As a risk manager I cringed when I heard another risk manager declare at a RIMS annual conference session, “Yep, I bought cyber risk insurance last year. I did so because everybody else is doing it and also because my director thought it was a good idea. To be honest, I must admit that I am not really sure exactly what I bought.”
That risk manager may have done the right thing but definitely for the wrong reasons.
Some risk managers adopt a “risk flavor of the month” approach when considering, indeed purchasing new insurance products.
When you purchase an insurance product you are, as we all know, actually engaged in the practice, or should I say, sometimes the art form of transferring risk to the marketplace. This seems pretty clear, or is it? You should only engage in the practice of risk transfer after you have:
1. Carried out a thorough investigation of your business in order to identify all relevant original or “raw” risk(s).

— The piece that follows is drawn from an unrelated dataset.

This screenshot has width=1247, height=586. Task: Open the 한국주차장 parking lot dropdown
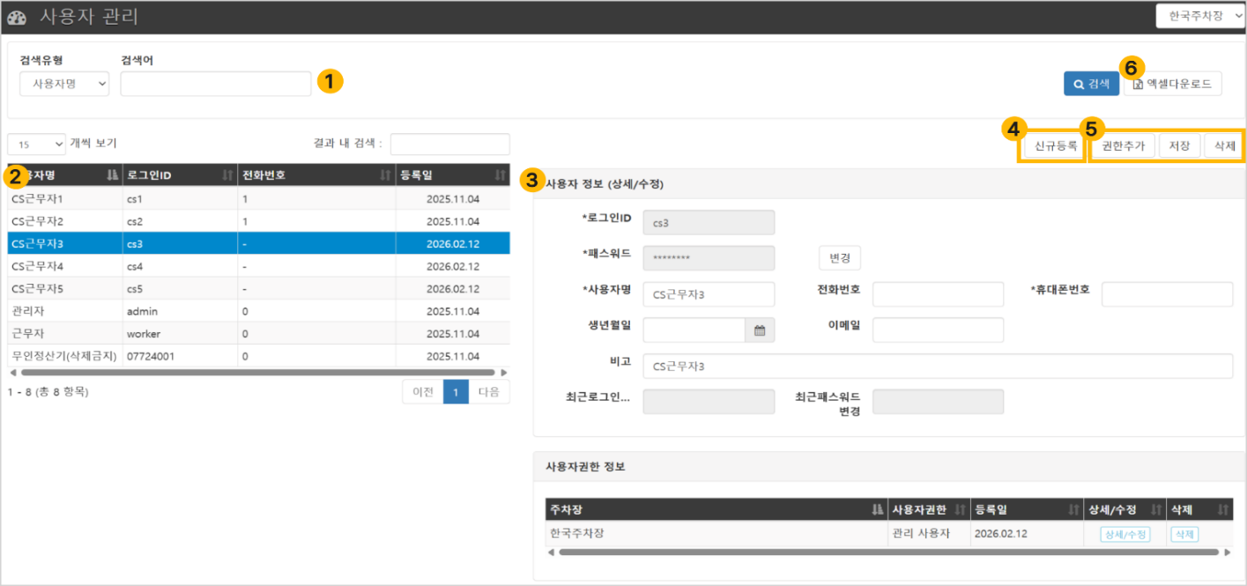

2 Identified the controls that exist within your business to mitigate the risks identified. In doing so, you also need to assess the effectiveness of the controls in place to treat the identified risks.

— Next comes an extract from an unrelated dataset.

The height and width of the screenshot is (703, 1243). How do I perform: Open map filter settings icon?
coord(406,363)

3. Considered what other new or augmented existing controls could be established to deal with the risks on a cost effective basis.
4. Assessed the residual risks arising after applying steps 1 – 3 above and determined whether they are within your risk appetite or not.
Some risk managers adopt a “risk flavor of the month” approach when considering, indeed purchasing new insurance products. Cyber risk insurance is one such product that has been flavor of the month for quite some time.
The social/peer pressure to buy “cyber” is unrelenting. It is egged on by the myriad of studies that for example state, x percent of entities now buy cyber insurance and that this will grow to y percent within 12 months.
Do you want to be the brave insurance manager who bucks this trend? I am not suggesting that you be that person; what I do suggest is that you go about the process of evaluating whether or not this risk in your company needs to be insured against in a very disciplined, dispassionate manner.
The advantage of adopting the above is that you will end up with:
1) A very detailed description of the risks you face.
2) A comprehensive assessment of your suite of controls.
3) Absolute clarity as to which element of your risk you will seek to transfer to the insurance marketplace because by doing so, and if you do buy you will end up with a product that precisely fits your needs.
When you make that decision to buy cyber you will feel better as a risk management professional for having done so after following the above.